After years of decline, the Czech Republic’s real estate market is experiencing a boom. Prices of apartments in the Czech Republic are currently being sold for the highest price within the last five years, the daily e15 reported on Wednesday.

Photo: Jiří Němec,  Radio Prague International
At the end of last year, the average price of an apartment in the Czech Republic equalled around 100 average Czech monthly wages. However, despite the higher prices, demand keeps growing. The number of apartments sold in 2015 has even exceeded the demand before the financial crisis in 2008.

According to analysts, the growing demand is fuelled primarily by cheap mortgages. At the moment, Czechs pay around a fifth less to pay off a mortgage than they did about five years ago.

Re/Max real estate agent Jan Zachystal told the daily that the demand for apartments in Prague was currently very high, adding that the most interesting offers were sold within just a few days. While a few years ago, customers would make around 10 visits before choosing an apartment, now it is usually less than half that total, he said.
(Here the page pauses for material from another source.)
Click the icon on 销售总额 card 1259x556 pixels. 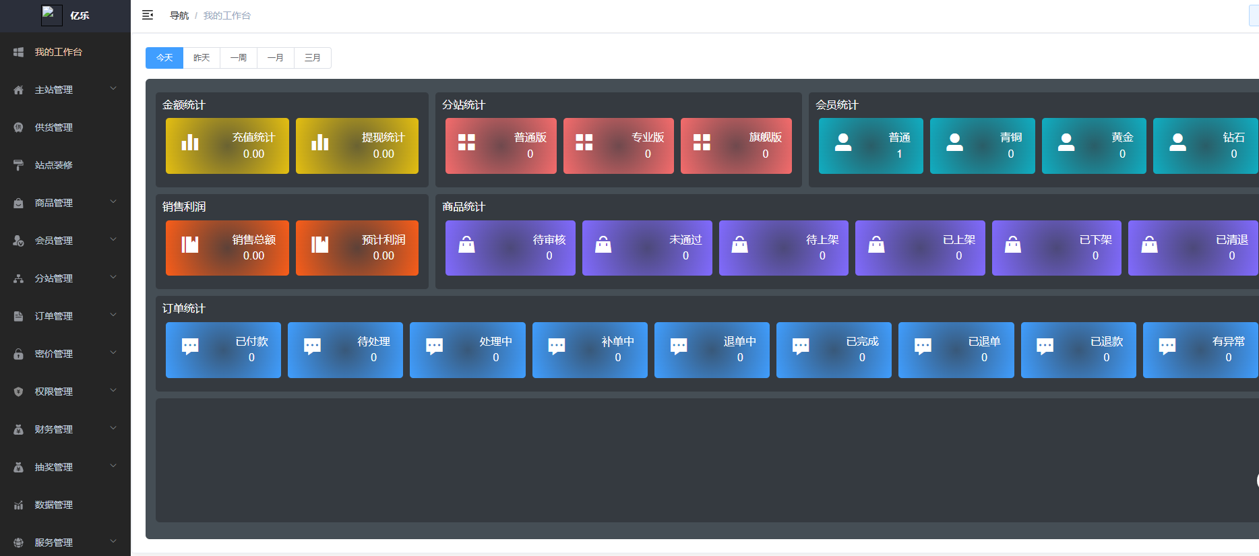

The highest prices for apartments were set in the spring 2008, when an apartment would cost approximately 134 average monthly wages, while in the winter of 2013 and during the downturn in the market they would have needed only 94 wages.

Analysts are warning that apartments are now becoming less affordable in comparison with people’s salaries. While last summer mortgage repayments represented 76 percent of an average monthly salary, at the end of last year it was already up to 78 percent.

According to the most recent data of the Czech Statistical Office, during last summer and autumn, the market price of newly constructed apartments increased the fastest since 2009, by 5.5 percent. The prices of older apartments have increased by approximately the same speed.

The rising demand is also reflected in the business results of real estate agencies. For instance the Re/Max agency increased its income by 26 percent last year to 543 million crowns.

According to a study carried out earlier this year by the Lexxus Norton agency, the prices of luxury apartments in Prague are expected to grow steadily until 2018 by about 12 to 15 percent. The demand for luxury apartments in the Czech capital have over the long-term exceeded the offer. People are now mostly searching for smaller apartments located in the centre of Prague.